Services autoroutiers : la dégradation est déjà sensible
Moins de péagers aux caisses
Pour les sociétés d'autoroutes, l'essor du télépéage constitue une double bonne affaire. D'abord, il s'agit d'un service payant (le télébadge Liber-t est facturé de 10 à 34€ par an : le prix pour passer sans s'arrêter et bénéficier de réductions). Ensuite, et surtout, il leur permet de réduire le personnel aux caisses. On notera que plus les employés sont en sous-effectif, plus les files d'attente s'allongent à leur cabine. Ce qui incite les automibilistes à se diriger vers les voies automatiques. Malin, n'est-ce pas?
107.7 : des radios muselées
Sur le modèle de Trafic Info (Cofiroute), le réseau APRR a fusionné ses deux radios Autoroute Info et Rhôn'Alpes 1. Les effectifs ont fondu, plusieurs studios locaux ayant été fermés. A la mission de service public de radioguidage succède une logique commerciale qui va à la pêche aux sponsors et non aux informations concernant la sécurité.
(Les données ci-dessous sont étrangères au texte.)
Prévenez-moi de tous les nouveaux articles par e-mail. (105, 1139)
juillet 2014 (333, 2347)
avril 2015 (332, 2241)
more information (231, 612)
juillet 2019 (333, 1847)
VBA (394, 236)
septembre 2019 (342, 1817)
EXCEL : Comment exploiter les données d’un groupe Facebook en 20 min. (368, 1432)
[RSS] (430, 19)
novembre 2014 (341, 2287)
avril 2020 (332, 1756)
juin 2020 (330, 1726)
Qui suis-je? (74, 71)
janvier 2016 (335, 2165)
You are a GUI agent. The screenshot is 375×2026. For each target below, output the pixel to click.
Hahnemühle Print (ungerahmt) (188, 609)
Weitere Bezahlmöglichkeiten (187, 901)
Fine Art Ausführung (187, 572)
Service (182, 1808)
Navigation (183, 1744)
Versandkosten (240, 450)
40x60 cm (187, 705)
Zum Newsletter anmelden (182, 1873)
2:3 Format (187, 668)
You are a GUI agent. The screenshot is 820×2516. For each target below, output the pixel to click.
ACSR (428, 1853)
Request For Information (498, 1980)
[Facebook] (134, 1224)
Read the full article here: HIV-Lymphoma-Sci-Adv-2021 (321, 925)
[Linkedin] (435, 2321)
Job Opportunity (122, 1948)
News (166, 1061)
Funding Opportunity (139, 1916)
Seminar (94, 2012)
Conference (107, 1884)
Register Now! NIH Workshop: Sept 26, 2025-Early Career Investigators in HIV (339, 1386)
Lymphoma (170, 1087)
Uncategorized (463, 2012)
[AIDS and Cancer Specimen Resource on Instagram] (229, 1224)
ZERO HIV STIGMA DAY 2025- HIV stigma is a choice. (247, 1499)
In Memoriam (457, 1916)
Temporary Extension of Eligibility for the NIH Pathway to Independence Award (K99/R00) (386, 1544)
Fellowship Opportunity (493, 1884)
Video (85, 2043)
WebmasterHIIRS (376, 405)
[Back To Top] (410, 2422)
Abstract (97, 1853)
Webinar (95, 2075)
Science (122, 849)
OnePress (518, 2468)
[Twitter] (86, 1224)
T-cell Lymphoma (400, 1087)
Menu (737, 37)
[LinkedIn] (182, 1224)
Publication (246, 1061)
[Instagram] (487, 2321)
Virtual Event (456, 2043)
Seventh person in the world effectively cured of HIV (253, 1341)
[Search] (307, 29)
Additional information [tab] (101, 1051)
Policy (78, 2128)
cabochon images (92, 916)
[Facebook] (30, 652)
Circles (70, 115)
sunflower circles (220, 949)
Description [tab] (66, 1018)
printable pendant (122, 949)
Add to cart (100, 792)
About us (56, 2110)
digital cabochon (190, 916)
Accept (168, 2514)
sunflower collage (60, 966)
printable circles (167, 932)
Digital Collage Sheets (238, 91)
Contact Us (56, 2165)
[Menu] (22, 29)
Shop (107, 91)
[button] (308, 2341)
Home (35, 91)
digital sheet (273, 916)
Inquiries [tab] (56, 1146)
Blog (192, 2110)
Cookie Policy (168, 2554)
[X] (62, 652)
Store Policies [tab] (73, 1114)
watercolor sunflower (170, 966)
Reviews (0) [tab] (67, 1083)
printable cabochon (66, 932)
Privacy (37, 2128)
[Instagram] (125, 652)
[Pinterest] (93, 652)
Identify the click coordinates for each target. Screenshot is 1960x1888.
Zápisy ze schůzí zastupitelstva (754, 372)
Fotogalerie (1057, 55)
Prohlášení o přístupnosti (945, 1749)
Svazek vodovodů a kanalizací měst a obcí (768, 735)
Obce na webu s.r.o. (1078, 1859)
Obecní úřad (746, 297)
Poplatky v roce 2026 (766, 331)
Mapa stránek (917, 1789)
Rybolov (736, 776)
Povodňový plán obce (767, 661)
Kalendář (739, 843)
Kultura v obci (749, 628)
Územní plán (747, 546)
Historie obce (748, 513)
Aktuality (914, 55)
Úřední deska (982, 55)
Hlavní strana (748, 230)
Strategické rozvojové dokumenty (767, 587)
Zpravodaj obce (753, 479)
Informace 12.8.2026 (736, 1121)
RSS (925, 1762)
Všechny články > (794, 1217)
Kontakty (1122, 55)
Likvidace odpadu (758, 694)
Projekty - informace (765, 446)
Faute de moyens, les reporters doivent couvrir un territoire plus grand, au détriment de l'information de proximité, notamment en cas d'incident.
Recours à la sous-traitance
Nouvelle tendance : les sociétés d'autoroutes font de plus en plus appel à des entreprises sous-traitantes pour effectuer l'entretien, le salage ou le déneigement des voies, avec un risque d'allongement du délai d'intervention. La solution est pratique pour l'exploitant, car en cas de problème, cela lui permet d'atténuer sa responsabilité. Cet hiver a été doux. Il faudra donc attendre de grosses intempéries pour apprécier les conséquences d'un tel procédé.
Moins de patrouilleurs
Comme chez Cofiroute, la plus rentable des sociétés d'autoroutes, le nombre d'employés est réduit partout au strict minimum. Sur certains tronçon moins fréquentés, le nombre de patrouilleurs au kilomètre est divisé par deux, leur rayon d'action étant porté de 50 à 100km. Conséquence : le niveau de surveillance chute, à tel point qu'en cas d'incident (voiture en panne, objet sur la chaussée...), l'employé peut se trouver à 45 minutes de l'endroit concerné... et à condition qu'il soit disponible.
Le règne du tout-automatique
Jadis réservés aux barrières ou aux sorties qui voyaient moins de 500 véhicules par jour, les paiements aux péages automatiques devraient représenter dès cette année 60% des transactions. Ils commencent à toucher l'ensemble du réseau. Problème : il devient difficile de payer par chèque ou chèque-vacances, les bornes n'acceptant que le télépéage, les cartes bancaires (ou de pétroliers) et les espèces (pièces et billets); de plus, en cas de souci, il faut attendre pour être dépanné.
Compression des voies !
Sur les nouvelles autoroutes, tout est calculé au plus juste. Par exemple, les bandes d'arrêt d'urgence sont très étroites. Bonjour la sécurité!